Clinical characteristics (such as age at diagnosis, KPS) are also considered as significant prognostic factors for patients with gliomas [33,34,35,36]. A few studies focused on the interaction between molecular pathology and surgical resection. Notably, this study investigated the interaction effect between clinical characteristics, surgical resection, and molecular pathology. The molecular pathology was applied as the first-level classifier and the clinical characteristic (age) as the second-level classifier, and our analysis revealed that the prognostic benefits from surgical resection varied between specific clinicopathological subgroups in this study.

For patients with astrocytomas aged ≤ 45 years, GTR was associated with a longer OS and is therefore encouraged. However, for patients with astrocytoma aged > 45 years, a higher survival benefit was not identified with GTR than with subtotal resection. Considering the fact that extensive resection greatly increases the risk of postoperative neurological dysfunction, pursuing complete resection is not necessarily optimal for these cases, as preservation of neurological function should be primarily considered. For oligodendrogliomas, no prognostic value for GTR was found to prolong OS, even after age stratification. The absence of a strong association between GTR and OS in oligodendrogliomas might be explained by the indolent natural course of these tumors [37] and their sensitivity to radiotherapy and chemotherapy [38]. Patients with oligodendrogliomas therefore still have a long survival time even if complete resection is not achieved. Based on these results, there is no need to pursue the complete resection for all WHO grade 3 gliomas. Both clinical features and molecular pathology characteristics are important considerations in customized surgical planning.

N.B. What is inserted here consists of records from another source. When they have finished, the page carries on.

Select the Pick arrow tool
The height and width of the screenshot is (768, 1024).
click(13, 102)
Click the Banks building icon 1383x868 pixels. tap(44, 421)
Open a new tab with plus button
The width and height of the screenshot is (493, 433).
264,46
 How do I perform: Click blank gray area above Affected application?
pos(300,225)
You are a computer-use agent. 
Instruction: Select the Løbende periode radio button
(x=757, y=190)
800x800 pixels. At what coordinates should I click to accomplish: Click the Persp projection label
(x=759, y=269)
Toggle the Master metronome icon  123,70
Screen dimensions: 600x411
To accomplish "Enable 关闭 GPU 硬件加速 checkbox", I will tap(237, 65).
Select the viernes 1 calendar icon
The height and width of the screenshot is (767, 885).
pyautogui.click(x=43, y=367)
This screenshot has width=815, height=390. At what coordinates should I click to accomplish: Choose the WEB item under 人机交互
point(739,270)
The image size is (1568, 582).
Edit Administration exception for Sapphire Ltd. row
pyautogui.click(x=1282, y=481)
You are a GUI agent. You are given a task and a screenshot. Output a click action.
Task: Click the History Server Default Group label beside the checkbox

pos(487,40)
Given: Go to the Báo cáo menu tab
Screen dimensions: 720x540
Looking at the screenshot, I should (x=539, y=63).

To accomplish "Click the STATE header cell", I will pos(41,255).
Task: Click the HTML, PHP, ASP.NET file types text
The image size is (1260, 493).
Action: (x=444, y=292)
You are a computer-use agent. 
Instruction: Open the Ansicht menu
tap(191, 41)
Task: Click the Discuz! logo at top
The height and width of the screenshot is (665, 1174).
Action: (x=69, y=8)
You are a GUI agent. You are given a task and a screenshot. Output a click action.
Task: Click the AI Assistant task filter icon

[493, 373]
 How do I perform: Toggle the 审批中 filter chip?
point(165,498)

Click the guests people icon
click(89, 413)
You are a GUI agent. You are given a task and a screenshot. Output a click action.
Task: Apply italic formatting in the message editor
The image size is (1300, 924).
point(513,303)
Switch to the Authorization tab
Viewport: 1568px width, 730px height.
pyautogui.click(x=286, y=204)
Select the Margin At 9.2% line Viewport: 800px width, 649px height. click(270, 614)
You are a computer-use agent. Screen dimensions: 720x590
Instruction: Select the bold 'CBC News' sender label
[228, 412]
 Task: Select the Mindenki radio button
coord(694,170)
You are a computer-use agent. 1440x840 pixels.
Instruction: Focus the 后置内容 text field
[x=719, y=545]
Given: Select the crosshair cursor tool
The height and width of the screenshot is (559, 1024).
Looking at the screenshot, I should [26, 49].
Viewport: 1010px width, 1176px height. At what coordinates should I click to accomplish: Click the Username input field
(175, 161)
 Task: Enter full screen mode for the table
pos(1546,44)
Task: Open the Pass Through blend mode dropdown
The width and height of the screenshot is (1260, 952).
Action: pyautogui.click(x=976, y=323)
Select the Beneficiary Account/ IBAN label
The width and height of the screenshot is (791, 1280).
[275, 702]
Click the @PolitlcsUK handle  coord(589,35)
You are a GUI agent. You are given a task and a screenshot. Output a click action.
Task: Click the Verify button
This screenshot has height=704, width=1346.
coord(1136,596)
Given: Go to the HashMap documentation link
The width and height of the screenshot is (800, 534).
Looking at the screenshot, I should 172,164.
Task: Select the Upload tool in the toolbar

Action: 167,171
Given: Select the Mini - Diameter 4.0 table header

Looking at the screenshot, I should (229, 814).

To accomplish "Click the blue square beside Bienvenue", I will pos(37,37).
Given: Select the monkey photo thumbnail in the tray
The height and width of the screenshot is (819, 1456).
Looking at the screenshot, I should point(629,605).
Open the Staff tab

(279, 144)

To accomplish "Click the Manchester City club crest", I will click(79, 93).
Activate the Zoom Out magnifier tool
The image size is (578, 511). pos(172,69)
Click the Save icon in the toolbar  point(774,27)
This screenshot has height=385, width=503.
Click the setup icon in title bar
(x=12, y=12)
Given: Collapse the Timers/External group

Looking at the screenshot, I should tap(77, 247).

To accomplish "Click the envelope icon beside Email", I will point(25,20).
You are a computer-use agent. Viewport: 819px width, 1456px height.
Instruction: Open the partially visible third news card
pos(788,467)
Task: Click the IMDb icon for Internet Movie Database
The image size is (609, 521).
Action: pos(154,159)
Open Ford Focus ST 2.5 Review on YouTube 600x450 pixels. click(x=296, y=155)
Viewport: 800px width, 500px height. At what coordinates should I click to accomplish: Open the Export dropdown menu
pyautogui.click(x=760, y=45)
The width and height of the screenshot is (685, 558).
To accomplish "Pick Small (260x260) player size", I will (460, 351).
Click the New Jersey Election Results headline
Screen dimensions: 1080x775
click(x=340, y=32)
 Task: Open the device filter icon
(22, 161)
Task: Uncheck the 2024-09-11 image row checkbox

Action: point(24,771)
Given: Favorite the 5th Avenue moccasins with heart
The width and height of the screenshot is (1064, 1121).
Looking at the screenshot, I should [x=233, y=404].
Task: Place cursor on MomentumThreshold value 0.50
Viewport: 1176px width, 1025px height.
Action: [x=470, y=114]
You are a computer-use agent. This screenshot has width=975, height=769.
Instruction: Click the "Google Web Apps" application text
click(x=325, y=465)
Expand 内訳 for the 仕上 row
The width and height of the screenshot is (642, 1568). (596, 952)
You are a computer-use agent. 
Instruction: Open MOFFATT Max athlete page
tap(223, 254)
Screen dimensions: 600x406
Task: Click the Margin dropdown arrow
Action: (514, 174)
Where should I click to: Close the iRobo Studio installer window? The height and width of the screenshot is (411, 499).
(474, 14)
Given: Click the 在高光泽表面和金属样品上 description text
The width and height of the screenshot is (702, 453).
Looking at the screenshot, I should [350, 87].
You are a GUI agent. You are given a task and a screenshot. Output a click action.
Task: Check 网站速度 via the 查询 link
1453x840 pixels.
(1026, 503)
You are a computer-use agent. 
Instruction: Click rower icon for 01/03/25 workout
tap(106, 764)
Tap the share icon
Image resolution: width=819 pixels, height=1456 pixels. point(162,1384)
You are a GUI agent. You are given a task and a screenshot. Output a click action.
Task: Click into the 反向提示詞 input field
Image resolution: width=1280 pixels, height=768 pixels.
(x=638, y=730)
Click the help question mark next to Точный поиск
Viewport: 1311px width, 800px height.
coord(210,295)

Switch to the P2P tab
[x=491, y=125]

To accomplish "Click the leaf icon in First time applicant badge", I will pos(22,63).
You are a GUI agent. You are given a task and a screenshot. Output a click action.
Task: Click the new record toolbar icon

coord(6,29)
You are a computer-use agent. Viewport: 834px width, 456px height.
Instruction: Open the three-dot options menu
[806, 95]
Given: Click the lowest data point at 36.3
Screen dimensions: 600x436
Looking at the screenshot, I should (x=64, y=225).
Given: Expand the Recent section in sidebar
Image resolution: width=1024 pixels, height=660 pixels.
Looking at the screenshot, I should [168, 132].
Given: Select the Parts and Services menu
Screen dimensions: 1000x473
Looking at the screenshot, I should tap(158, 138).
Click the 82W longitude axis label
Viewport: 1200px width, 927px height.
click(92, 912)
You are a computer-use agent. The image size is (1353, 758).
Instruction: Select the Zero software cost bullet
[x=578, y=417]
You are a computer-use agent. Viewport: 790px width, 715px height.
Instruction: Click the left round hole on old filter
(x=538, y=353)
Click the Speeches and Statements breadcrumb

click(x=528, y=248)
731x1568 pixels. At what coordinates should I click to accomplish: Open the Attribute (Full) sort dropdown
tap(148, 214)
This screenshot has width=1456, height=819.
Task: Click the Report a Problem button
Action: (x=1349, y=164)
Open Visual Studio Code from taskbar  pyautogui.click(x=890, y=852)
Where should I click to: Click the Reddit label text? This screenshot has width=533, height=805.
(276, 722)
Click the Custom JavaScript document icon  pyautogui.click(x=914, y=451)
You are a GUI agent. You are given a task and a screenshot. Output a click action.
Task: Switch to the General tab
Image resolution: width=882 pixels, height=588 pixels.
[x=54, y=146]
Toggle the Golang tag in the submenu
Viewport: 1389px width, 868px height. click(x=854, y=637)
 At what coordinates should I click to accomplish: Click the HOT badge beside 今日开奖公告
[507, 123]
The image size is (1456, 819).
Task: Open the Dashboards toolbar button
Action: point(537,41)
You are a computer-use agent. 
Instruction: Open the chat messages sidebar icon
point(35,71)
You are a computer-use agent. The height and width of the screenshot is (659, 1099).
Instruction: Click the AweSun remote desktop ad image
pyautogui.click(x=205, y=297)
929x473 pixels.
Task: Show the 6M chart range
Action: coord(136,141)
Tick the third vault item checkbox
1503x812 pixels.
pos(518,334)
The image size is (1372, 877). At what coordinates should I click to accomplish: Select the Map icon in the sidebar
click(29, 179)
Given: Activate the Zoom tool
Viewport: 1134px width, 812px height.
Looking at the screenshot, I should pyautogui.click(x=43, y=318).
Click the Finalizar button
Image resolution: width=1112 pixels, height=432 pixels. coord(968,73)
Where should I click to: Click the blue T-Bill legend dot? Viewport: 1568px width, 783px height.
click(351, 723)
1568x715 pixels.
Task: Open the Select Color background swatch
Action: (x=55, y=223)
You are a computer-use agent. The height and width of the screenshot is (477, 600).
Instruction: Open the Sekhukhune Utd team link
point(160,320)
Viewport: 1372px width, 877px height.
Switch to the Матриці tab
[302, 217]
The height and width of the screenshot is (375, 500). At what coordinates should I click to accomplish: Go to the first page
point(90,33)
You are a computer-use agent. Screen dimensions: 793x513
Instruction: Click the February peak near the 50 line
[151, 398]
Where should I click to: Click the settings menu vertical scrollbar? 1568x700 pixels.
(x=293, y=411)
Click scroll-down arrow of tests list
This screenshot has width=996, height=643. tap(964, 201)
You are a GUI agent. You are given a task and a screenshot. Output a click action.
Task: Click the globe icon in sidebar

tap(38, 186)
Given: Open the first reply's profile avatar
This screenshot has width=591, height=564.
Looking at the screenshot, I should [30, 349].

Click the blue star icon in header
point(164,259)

To date, molecular pathology information can only be obtained days after surgery, limiting its value in surgical planning. However, artificial intelligence (AI) technology has made it possible to accurately predict the molecular biomarker status of gliomas before surgery using radiomics features [11,12,13,14,15,16]. Additionally, Raman spectroscopy technology obtains a highly accurate diagnosis for glioma intraoperatively [17]. This study proposes a possible new surgical strategy, based on evidence, that molecular pathology could be considered preoperatively to guide surgery. This study provides a practical solution for the dilemma regarding choosing between maximum resection and function preservation by updating the concept of maximum safe resection to the strategy of effective safe resection.

There are limitations to this study. The study is retrospective and it was collected from a database with limited clinical details. The lack of the status of CDKN2A/B homozygous deletion in this study cannot exclude some grade 4 astrocytomas. And due to the retrospective design, the sample sizes of each subgroup were unbalanced. A prospective clinical trial is therefore highly encouraged. Although molecular pathology information is still obtained after surgery, technologies for preoperative prediction and those for intraoperative detection are advancing. The results of this study may possibly contribute to realizing pathology-guided neurosurgery in the near future. Additionally, as information on the extent of resection was not provided in The Cancer Genome Atlas and other open accessed glioma databases, independent validation was not available in this study. Further testing of our findings in an independent dataset is needed in future studies.

Conclusions

This study found that younger (≤ 45 years old) patients with WHO grade 3 astrocytoma can benefit from extensive surgical resection, while others may not. Age and molecular pathology are critical factors influencing the surgical resection prognosis. Therefore, these factors should be thoroughly considered in the surgical planning for WHO grade 3 gliomas. Our findings provide guiding information to neurosurgeons while planning surgeries.